##### Selected passage

The Mandaean Council of Ahvaz (, literally the Sabian–Mandaean Association of Ahvaz) is the main organization of the Mandaean religion and the primary authority of the Mandaean ethnic community in Ahvaz, Iran.

History of leadership
The Mandaean Council of Ahvaz was founded in 1349 A.H. (Gregorian year: 1930 or 1931) by Sheikh Salem Sabouri (), who was the religious leader of the Mandaeans at that time.

Ganzibra Jabbar Choheili (baptismal name: Mhatam Yuhana br Yahya; or in Arabic: Shaikh Jabar, the son of Ṭawoos) was the head priest or ganzibra of the Mandaean Council of Ahvaz during the 1990s and 2000s.

Ganzibra Jabbar Choheili (), chairman of the board of directors of the council, died on the morning of Sunday, December 27, 2014.

Organization
The council has a 13-member board of directors. Mandaeans in Ahvaz and nearby towns nominate and vote for candidates to represent them in the board of directors.

##########
##### Supplied data

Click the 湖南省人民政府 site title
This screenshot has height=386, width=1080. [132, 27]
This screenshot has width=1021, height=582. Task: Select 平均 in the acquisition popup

##########

▶ **Task requirements**
Pick up the account of the Mandaean Council of Ahvaz, which sits above the listing, and write what follows its final sentence.

▶ **Task answer**
The council's responsibilities include teaching Mandaean language, culture, and religion, as well as resolving internal disputes within the Mandaean community.

Publications

In the late 1990s, the Mandaean Council of Ahvaz, under the leadership of Mhatam Yuhana, commissioned and supervised a new Mandaic transcription of the Ginza Rabba, the primary sacred scripture of Mandaeism. Carlos Gelbert's translation of the Ginza Rabba is primarily based on this version.

The council has also published the  prayerbook, translated by Sheikh Salem Choheili () with an introduction by Massoud Forouzandeh ().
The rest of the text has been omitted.